■ **Задание 1**
Перечислите композиторов прошлого, названных в двух письмах из отрывка о Берлиозе и Мендельсоне. Авторов писем и их современников не включайте.
■ **Задание 2**
Продолжите отрывок о Берлиозе и Мендельсоне с места, следующего за письмом Мендельсона к матери.

■ **Фрагмент текста**
-- -- --
Здесь царило возбуждение, созвучное бегу крови в жилах Гектора. И со всей Европы знаменитые музыканты стекались в эту страну музыки.
Душа Гектора хранила траур, хотя его жизнь и обогащало знакомство с гениальными собратьями — в частности, с Феликсом Мендельсоном[47].
Здесь стоит остановиться на отношениях между двумя музыкантами. Оба были молоды (Гектору тогда было двадцать восемь лет, Феликсу — двадцать два), вдохновенны, обоим была уготована слава.
Хотя это сближение было лишь эпизодом в жизни нашего героя, попробуем ответить, проявил ли немецкий композитор интерес к Гектору, понял ли его. Нет, этого не было. Не зависть ли питала его? Возможно. Чтобы уяснить их взаимные чувства, достаточно привести два письма. Вот что писал Берлиоз о Феликсе Мендельсоне Гиллеру, который все еще оставался его наперсником и другом:
«Это замечательный парень; его исполнительский талант так же велик, как и музыкальный, а это, по правде говоря, что-нибудь да значит. Все его произведения меня восхитили; я твердо верю, что он один из самых высоких музыкальных талантов эпохи. Он-то и был моим чичероне. Каждое утро я заходил к нему. Он играл мне сонату Бетховена, мы пели „Армиду“ Глюка, потом он вел меня осматривать знаменитые развалины… Это огромный, необычный талант — великолепный и чудесный. Из того, что я так говорю, не следует подозревать меня в товарищеском пристрастии. Он чистосердечно сказал, что ничего не понимает в моей музыке».
Пример нравственной чистоты и беспристрастности, говорящей в пользу Гектора[48].
А теперь посмотрим, как высказался Феликс о Гекторе и Монфоре — другом академике с виллы Медичи. Он сурово писал матери:
«На страстной неделе… двое французов снова утащили меня „бродить“. Видеть этих двух людей рядом друг с другом — и трагично и смешно, как угодно, Берлиоз, какой-то кривляка без тени таланта, ищет ощупью в потемках, почитая себя творцом нового мира… При этом пишет самые отвратительные вещи, и ко всему тщеславен беспредельно. Он с нескрываемым презрением относится к Моцарту и Гайдну, и потому весь его энтузиазм мне кажется крайне наигранным. Второй, Монфор, уже три месяца работает над маленьким рондо на португальскую тему, сочетая в работе скрупулезность, блеск и точность. Потом он намерен взяться за сочинение шести вальсов и умер бы от счастья, если бы я сыграл ему бесконечные венские вальсы… Мне хочется терзать Берлиоза до тех пор, пока он не станет вновь восхищаться Глюком. Тогда я буду с ним согласен. Я охотно прогуливаюсь с ними двумя, это выглядит прекомичным контрастом. Ты пишешь, дорогая матушка, что X., должно быть, к чему-то стремится в искусстве. Тут я с тобой не согласен. Думаю, он хочет жениться, и он действительно хуже других, так как из всех самый неестественный. Я решительно не могу выносить его наигранный энтузиазм, эти разочарования, рассчитанные на дам, и гений, провозглашенный во всеуслышание».
-- -- --
■ **Набор данных**
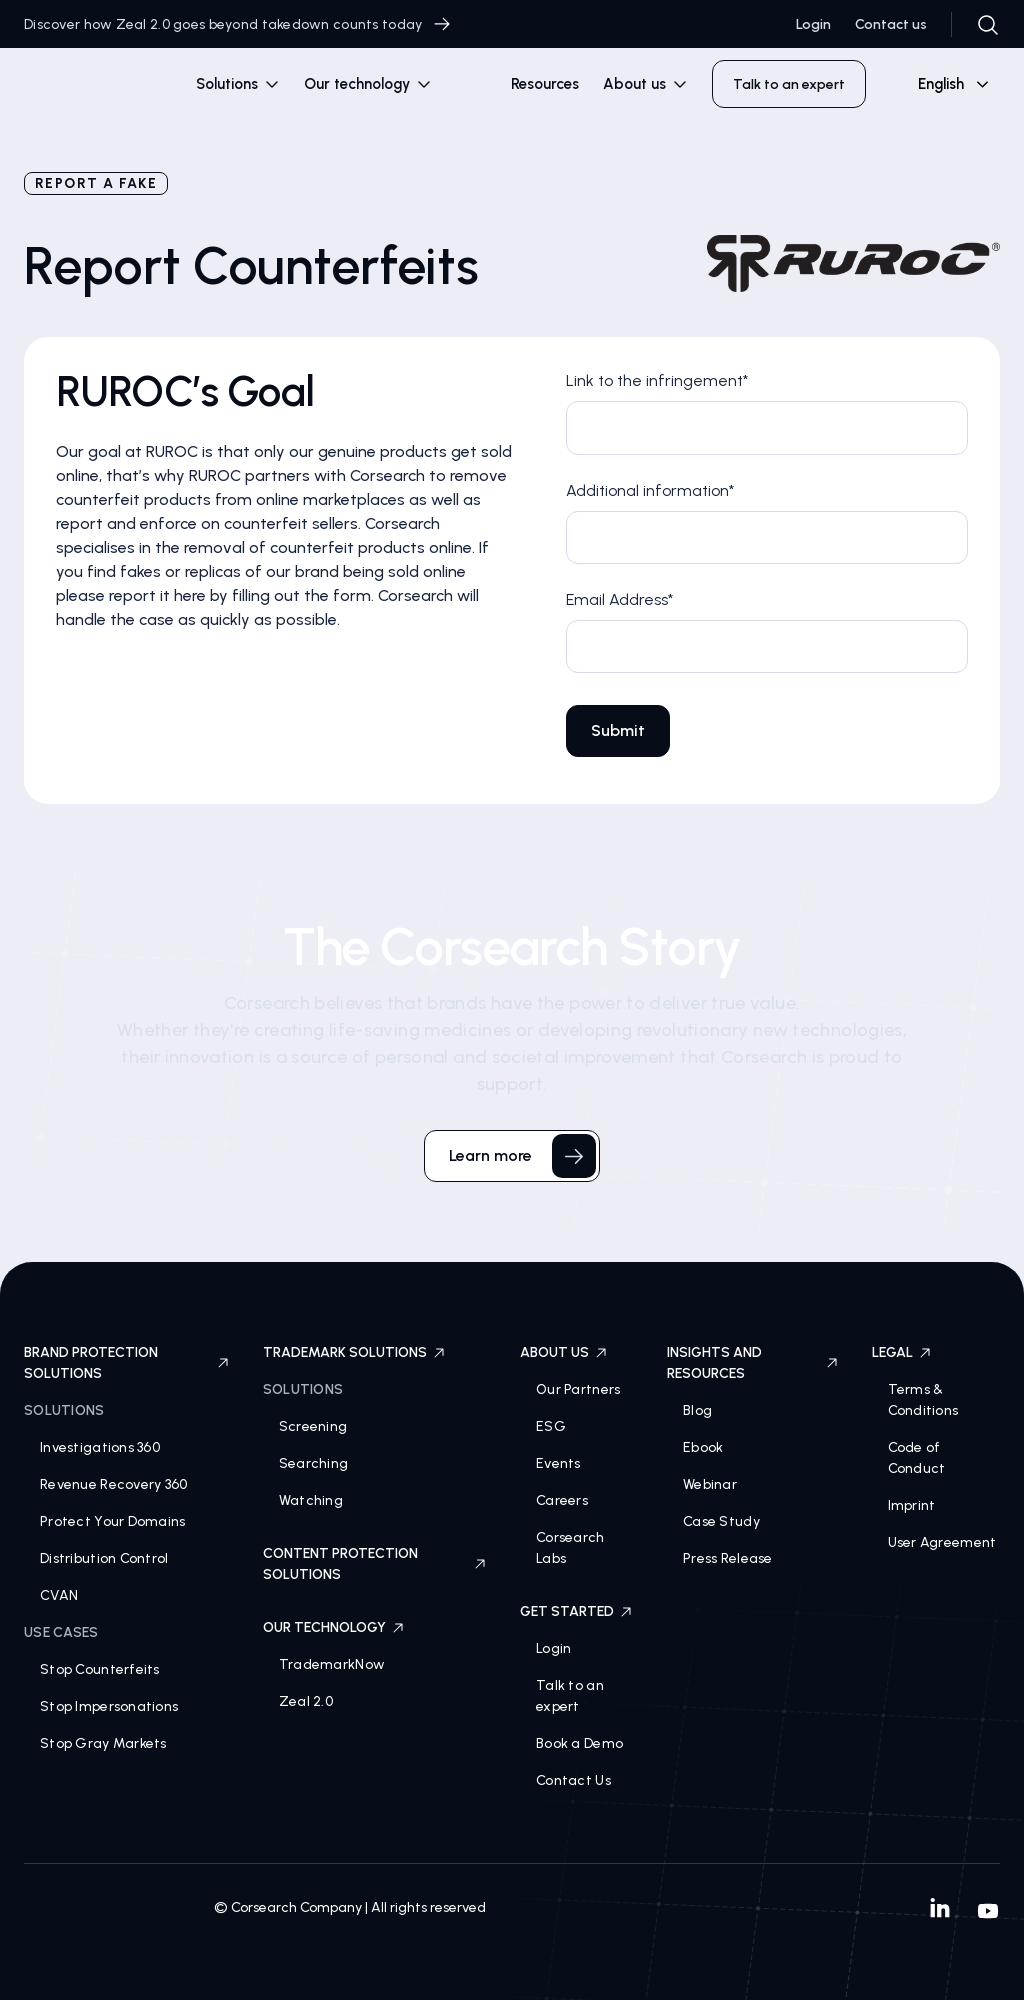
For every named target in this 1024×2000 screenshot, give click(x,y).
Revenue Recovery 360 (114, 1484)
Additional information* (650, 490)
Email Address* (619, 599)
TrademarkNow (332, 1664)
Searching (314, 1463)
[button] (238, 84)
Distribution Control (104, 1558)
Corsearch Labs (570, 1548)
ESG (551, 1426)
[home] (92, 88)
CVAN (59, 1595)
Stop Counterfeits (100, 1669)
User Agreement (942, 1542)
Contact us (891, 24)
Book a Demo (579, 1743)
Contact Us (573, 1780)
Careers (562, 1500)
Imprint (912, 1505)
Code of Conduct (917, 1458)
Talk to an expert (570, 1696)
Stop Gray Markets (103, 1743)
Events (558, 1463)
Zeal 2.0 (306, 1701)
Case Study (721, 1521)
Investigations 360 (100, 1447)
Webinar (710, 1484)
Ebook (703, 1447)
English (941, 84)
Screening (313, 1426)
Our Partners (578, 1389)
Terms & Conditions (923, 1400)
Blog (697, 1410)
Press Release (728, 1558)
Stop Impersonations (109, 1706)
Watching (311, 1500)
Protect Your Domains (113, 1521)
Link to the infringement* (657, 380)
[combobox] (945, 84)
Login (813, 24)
-- -- --
■ **Ответ к заданию 1**
Бетховен, Глюк, Моцарт, Гайдн.

■ **Ответ к заданию 2**
Какая резкая противоположность! Точно так же восторженный Гектор, исполненный восхищения и почтения, писал когда-то Гете, а Цельтер — наглый музыкант олимпийского бога — заявил: «Некоторые люди при всех случаях знаменуют свое присутствие и участие лишь громким харканьем, чиханием, откашливанием… Похоже, что Гектор относится к таким людям».
Касаясь отношений Гектора и Мендельсона, мы могли бы сказать: два музыканта, два гения, две натуры. Наш выбор между ними двумя сделан.
Может быть, немецкий музыкант считает своим долгом питать восхищение лишь к своей стране?
V
Симфонии, звучавшие с неба и земли, знакомства с великими маэстро не гасили и не смягчали разочарованности Гектора.
Он нес свою скорбь, причинявшую ему страдания, словно романтично наброшенный черный плащ.
— Я хочу вернуться во Францию, — повторял он доброму Орасу Вернэ. — Хочу знать, где она, что думает, что делает. Неведение гнетет и убивает меня.
— Имейте в виду, Берлиоз, что, потеряв стипендию, вы потеряете навсегда и право сюда возвратиться.
Однако совет и предупреждения оказались тщетными, и в страстную пятницу
1 апреля
Гектор покинул Рим. Любовь в его пламенной душе пересилила все другие чувства.
Вот он и во Флоренции.
Пожалеет ли Гектор о своем безумном бегстве? На восемь дней тяжелая ангина приковала его к постели, восемь дней он посылал проклятия на голову всему несправедливому человечеству — слепому и глухому к его бедам.
Наконец он спрыгивает со своего ложа и в неудержимой жажде поэзии отправляется на берег Арно, держа под мышкой излюбленное духовное яство — томик Шекспира.
Несколько дней кряду он приходит к реке читать, размышлять и мечтать под ласковый лепет доверчивых волн. Здесь он открыл страстно волнующего «Короля Лира», от которого, как он писал, «прямо-таки изошел восторгом».
Смерть, таинственная смерть — верная спутница отчаяния, — влечет и околдовывает его.
В вечерние часы, когда скорбно рыдают колокола, он любил проскользнуть в священную тишину церквей, где ладан будит в мыслях далекие образы, а сумеречный полумрак таит сокровенную тайну.
Поэты романтизируют смерть за то мрачное величие, в какое она облачена, в смерти они черпают невыразимое наслаждение жизнью.
Находя приют в этих храмах, Гектор ловит себя на том, что испытывает удовольствие от непривычных мыслей о небытии.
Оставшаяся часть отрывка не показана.